(Exercise instructions):
[a] Answer the following questions using the commentary on Louis Bouyer's book:
(i) In what year was Bouyer writing?
(ii) Which building shape did the Byzantine architects abandon as the norm for a church?
(iii) Which biblical passage does the commentary quote?
[b] In the commentary on Bouyer's book, substitute "inflexible" for "intransigent" and write out everything from "Bouyer describes the" down to "community, not division.".
[c] Carry on the commentary on Bouyer's Liturgy and Architecture from the point where it stops.

(Source):
These thoughts came to my as I finished reading Liturgy and Architecture by Louis Bouyer.  Bouyer, a brilliant Roman Catholic scholar, was writing in 1967 in the aftermath of Vatican II.  The Roman Church was just beginning its liturgical upheaval and Bouyer was writing to offer some guidance to the Church about liturgical change and the architecture of the church building.  He had a rather favorable impression of the Orthodox Church.  And he like many historians pointed out that of all the ancient Christian traditions, the Greek Byzantine tradition in its earlier centuries were very creative and innovative in changing the liturgy to reflect its true purpose.  He notes the Byzantine architects got it right in abandoning the basilica as the normative shape for a church building.

“When this has been understood the first thing which must be evident is that the temple, which is to house the church congregated into one, with the living Christ in the midst of her, should tend to create such a conjunction, or at least have nothing which can be a hindrance to its achievement.  Whenever it is possible all those relics of the basilica which tend to divide the congregation into separate blocks – those who are in the nave and those who are relegated to the aisles, and where there is a transept those members who are in both parts of the transept – should be discarded by architects, as they were discarded by the first Byzantine builders.” (pp 92-93)

The church building for Christians is to help us experience a community in which the living Christ stands in her midst.  And the people are one Body.   The church building is the place where we experience the intersection and interfacing of heaven and earth, the divine and the human, the spiritual and the physical, the angelic and the secular, the living and the dead, saints and sinners.  All comes together in Christ and is bound together by Christ.  The building is to help us experience this healing and reunification of all that had become alienated and separated and divided by human sin.  The building as well as the liturgy should help us experience the union of all in Christ.  “For as many of you as were baptized into Christ have put on Christ. There is neither Jew nor Greek, there is neither slave nor free, there is neither male nor female; for you are all one in Christ Jesus” (Galatians 3:27-28).

Bouyer describes the ancient Byzantine Orthodox as leading the way for changing things liturgically and architecturally to make the building and the liturgy our main means for experiencing the unity of all in Christ.

“If we only realize the pattern of worship which these different forms all tried to embody, we are today as free as were the great Byzantine architects to invent new forms for our own times, as long as they will prove as well adapted to their purpose as those of the past.” (p 87)

Orthodoxy was not in its heyday intransigent and ossified, but was vibrant and making liturgical changes to help it fulfill its ministry.   The unity of all of the people of God was a main purpose of both liturgy and church building.  The shape of the building itself was to foster community, not division.

(Rows):
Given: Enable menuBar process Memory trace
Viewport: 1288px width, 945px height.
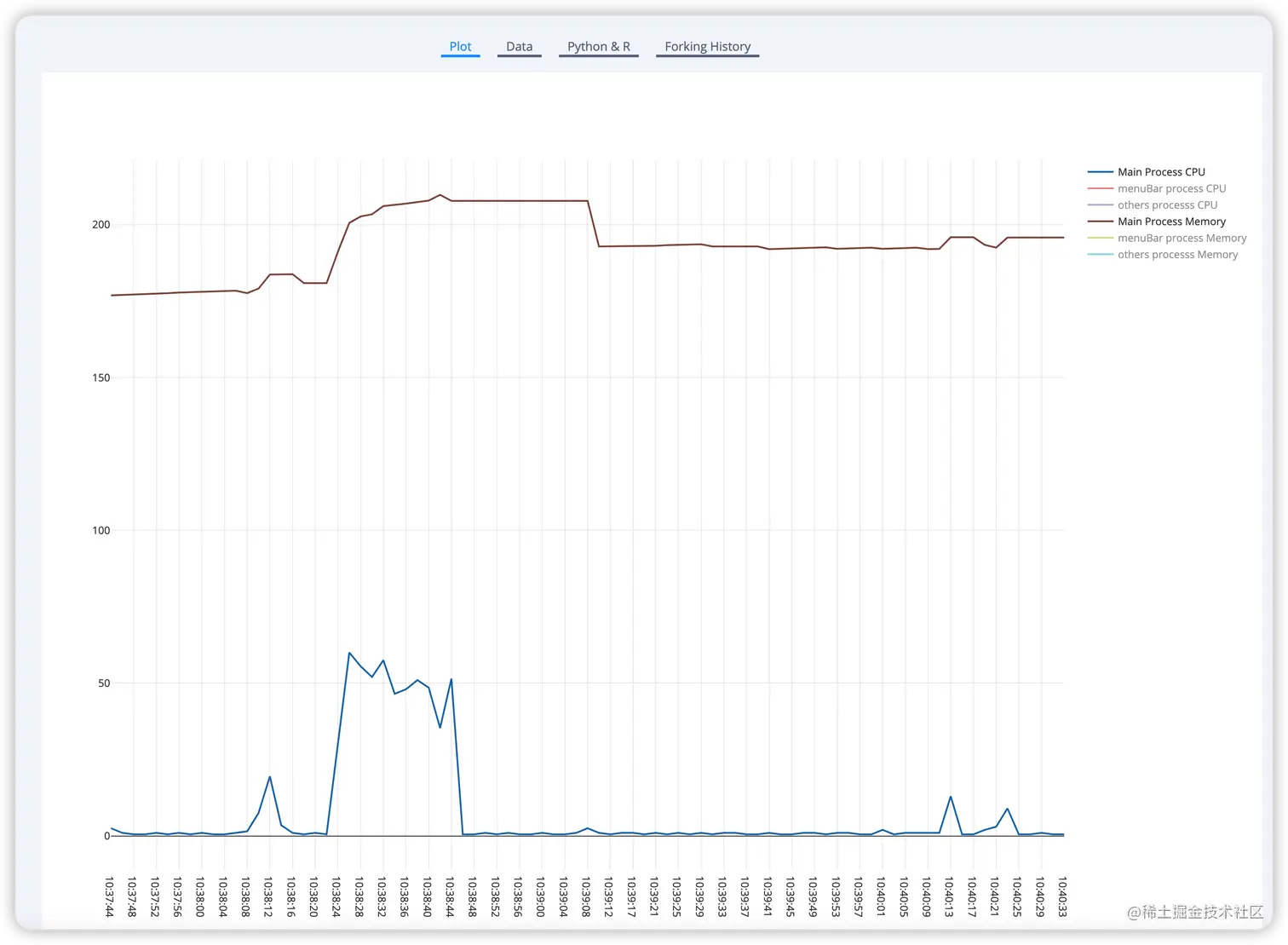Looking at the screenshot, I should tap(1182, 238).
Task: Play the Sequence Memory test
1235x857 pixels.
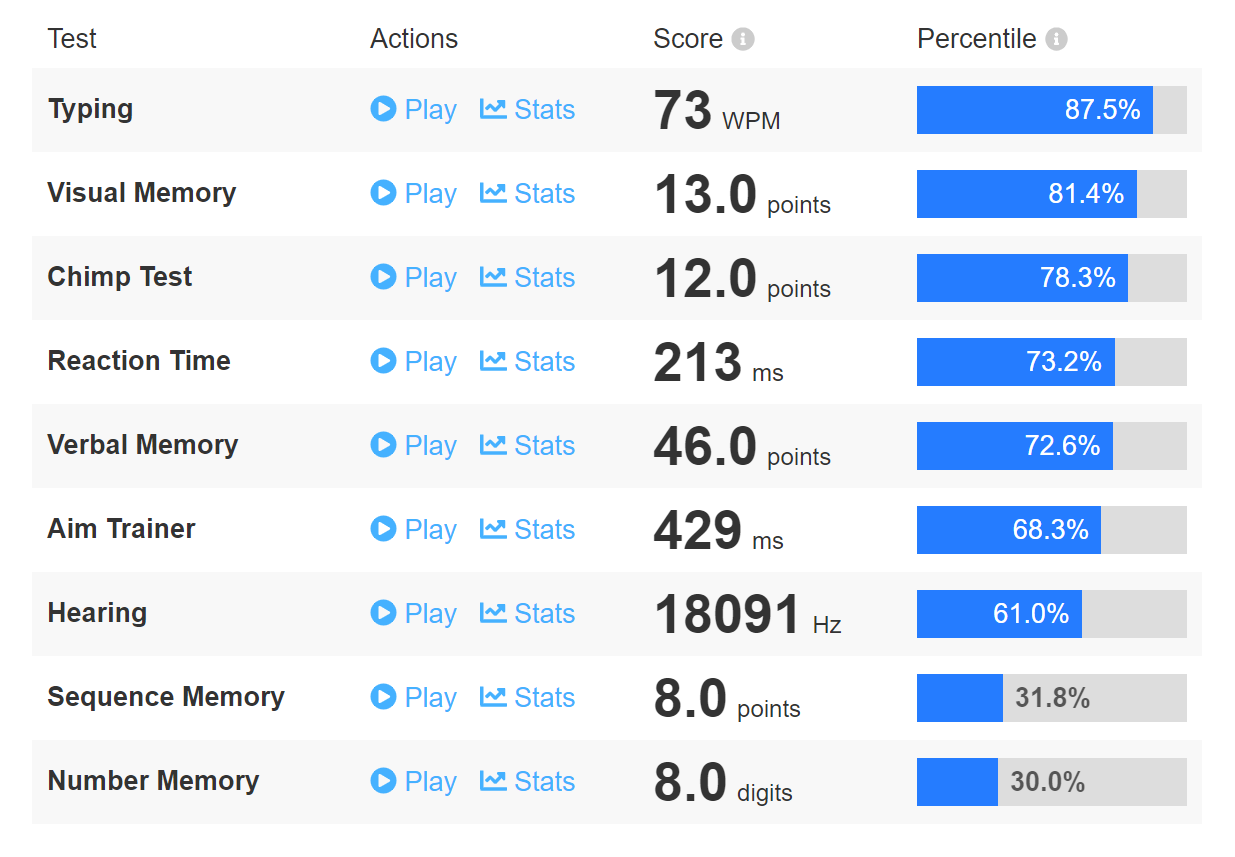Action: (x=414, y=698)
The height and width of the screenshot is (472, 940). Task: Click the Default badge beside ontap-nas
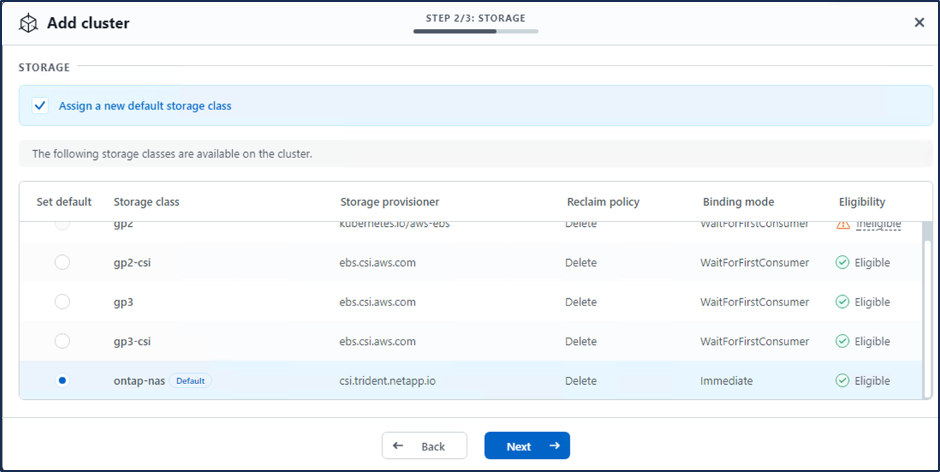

(Exercise responses):
[a]
(i) 1967
(ii) The basilica
(iii) Galatians 3:27-28

[b]
Bouyer describes the ancient Byzantine Orthodox as leading the way for changing things liturgically and architecturally to make the building and the liturgy our main means for experiencing the unity of all in Christ.

“If we only realize the pattern of worship which these different forms all tried to embody, we are today as free as were the great Byzantine architects to invent new forms for our own times, as long as they will prove as well adapted to their purpose as those of the past.” (p 87)

Orthodoxy was not in its heyday inflexible and ossified, but was vibrant and making liturgical changes to help it fulfill its ministry.   The unity of all of the people of God was a main purpose of both liturgy and church building.  The shape of the building itself was to foster community, not division.

[c]
What Bouyer describes as the liturgy of the early church is an effort to overcome all divisions and to unite all the people into one Body.  The clergy weren’t praying on behalf of the people or for the people, but with them.   All were praying together.  As Bouyer describes it the bishop or presiding clergy really stood in the midst of the congregation and led the liturgical motions, which the people also did with the presiding celebrant.  [For example, when the celebrant said, “let us lift up our hearts” and raised his hands in prayer, so did all the people.  The clergy was neither acting on behalf of the congregation nor telling them what they should be doing.  The clergy did what everyone then also did.]   The clergy don’t give the people a blessing, but only pronounced God’s blessings on all.  The clergy need the blessing as well.  The clergy didn’t have power the rest didn’t but claimed and proclaimed what was common to all.   The clergy didn’t act on behalf of the people (in place of them) but only with them.  The clergy were part of the community and could act as clergy only within the gathering of people.  The presiding clergy weren’t busy with all kinds of liturgical priest craft that the people didn’t participate in, but rather, for the sake of order led the prayer that all were saying with the clergy.  All the people were engaged in the same action (liturgy means common work of the people) of submitting themselves (community) to God.  They were being transformed from being individuals into being members of the the Body of Christ.  All are co-workers with the clergy and Christ.  We become Christ in the Body as community not as individuals.

Obviously, a lot changed in Orthodoxy over time.  Hopefully, Orthodoxy will become healthy enough to change again.

The Great Doxology

“First of all every holy rite begins with the doxology:  ‘Blessed is the kingdom of the Father, and of the Son and of the Holy Spirit.’ Intercourse with God consists of thanksgiving, doxology, confession, and petition.  The first of these is doxology, because when grateful servants approach their Master it is fitting that they should begin not by pushing their own affairs into the foreground, but should concentrate on those of their Master.  Such is the nature of doxology.

In petitioning we have in mind the advancement of our own interests.  In confession we seek to be delivered from evils, and accuse ourselves.  In giving thanks we clearly rejoice in the good things which we enjoy.  But in doxology we lay aside ourselves and all our interests and glorify the Lord for his own sake, for his power and his glory.  And so the very nature and the appropriateness of the act demand that the doxology should come first.  Immediately we approach God we recognize the inaccessibility and force and grandeur of his glory, and are filled with wonder and awe and similar feelings.  This is indeed doxology.  We go on to recognize this goodness and love for mankind, and this gives rise to thanksgiving.

Then we consider his exceeding goodness and the liberality of his love for mankind, counting our own wickedness as the first and sufficient proof of that generosity and liberality, for whatever our shortcomings he continues to crown us with blessings.  This is something which is near at hand within us, before our very eyes, and it proves to us more than anything else how much God loves mankind.  And so we remember our sins before God, and this is called confession.  The fourth element is petition.  It follows that we can be confident that our requests for our needs will be granted, for we have just learned something of God’s goodness and his love for mankind.

He who has been good to those who were still sinners will surely be more so to those who have repented, and have become righteous by avowing their sins, according to the words of the prophet: ‘First confess yours sins in order that you may be justified.”  (St Nicholas Cabasilas, A COMMENTARY ON THE DIVINE LITURGY,  pp 43-44)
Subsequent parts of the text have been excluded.